Fragmento de El retorno de la expatriada
Qué familia, Buda. ¡Viejo, qué karma más jodido me ha tocado en esta encarnación cubana! Así, ¿cómo va una a avanzar espiritualmente? No chives, con semejante parentela al lado no hay quien alcance la iluminación ni a chanclazos.
Aunque Abuelonga tiene razón en algo: todas nosotras estamos más crazy que un rebaño de cabras. Empezando por Elsa, que si la pinchan suelta vitriolo destilado. Nunca fuimos de esas hermanas que comparten hasta los pintalabios, pero antes no tenía tan malas pulgas ni me soltaba esas patadas de yegua en celo. Hasta me parece que desvaría cada vez que se acuerda de Beiya. La pobre.

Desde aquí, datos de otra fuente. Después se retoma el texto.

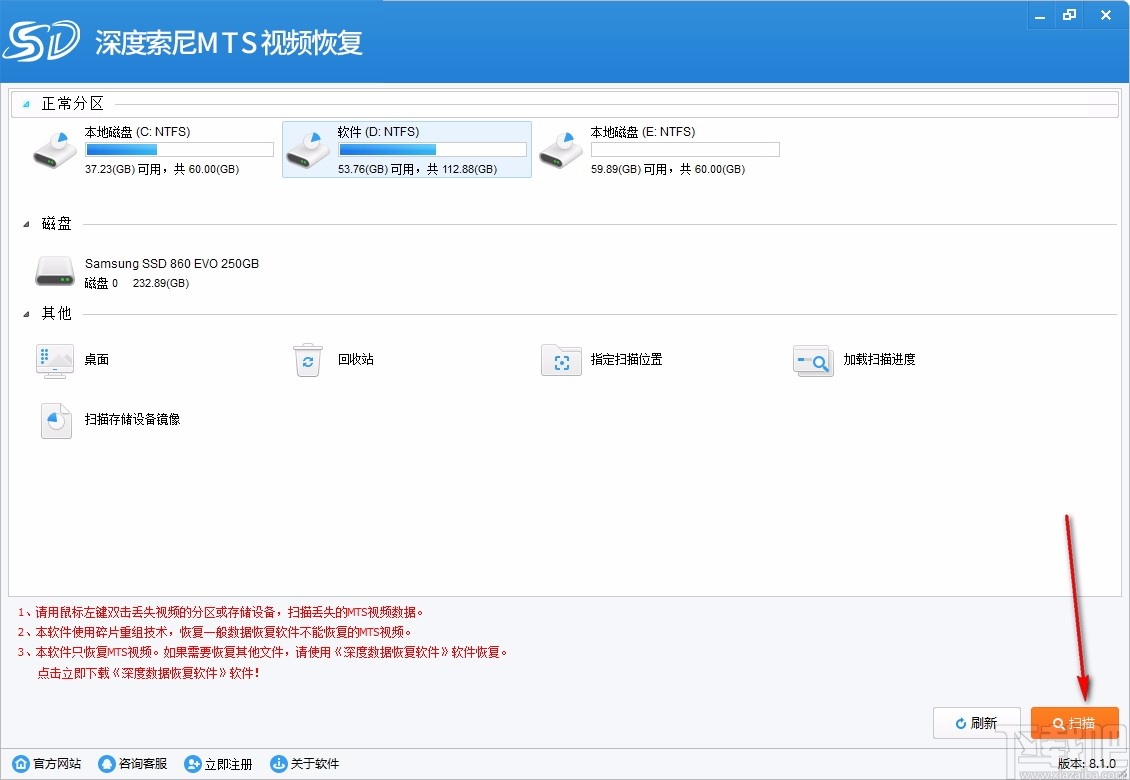Open the 指定扫描位置 scan location icon
This screenshot has height=780, width=1130.
pyautogui.click(x=561, y=360)
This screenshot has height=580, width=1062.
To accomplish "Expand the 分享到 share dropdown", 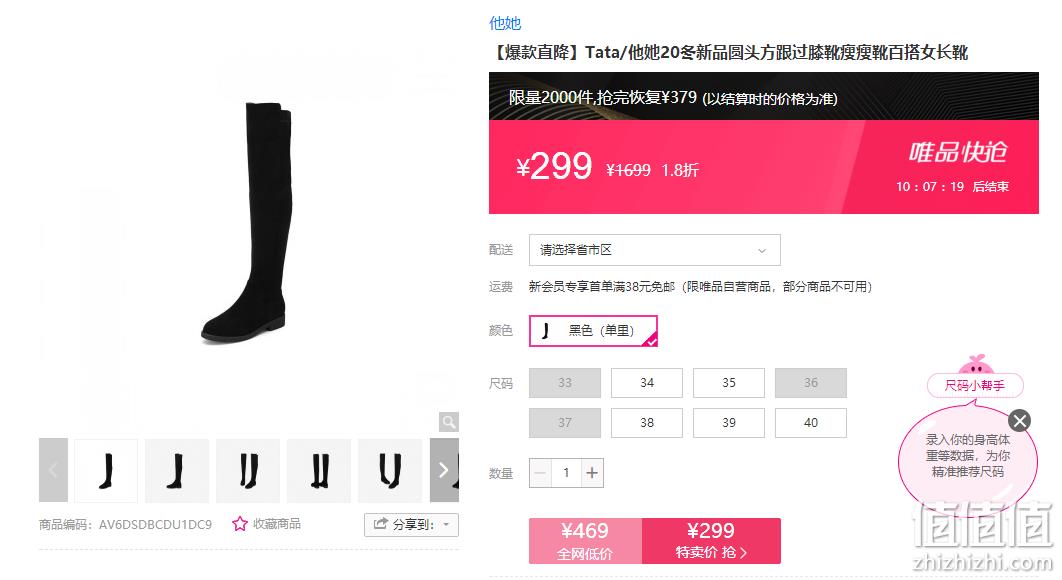I will (x=411, y=524).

Sigue rabiando porque a mí me cayó del cielo la salida de Cuba y a ella no. Pero, señor, ¿quién la mandó a escribir las dichosas cartas al bombo, pidiendo visas para la familia? ¿No lo hizo por su propia voluntad? Pues que no jeringue más y acepte las consecuencias de sus acciones. A mí jamás se me habría ocurrido intentarlo, es cierto. Nosotros no teníamos ni un primo tercero en Miami así que yo pensaba en irme para el norte como habría podido pensar en mudarme a Marte.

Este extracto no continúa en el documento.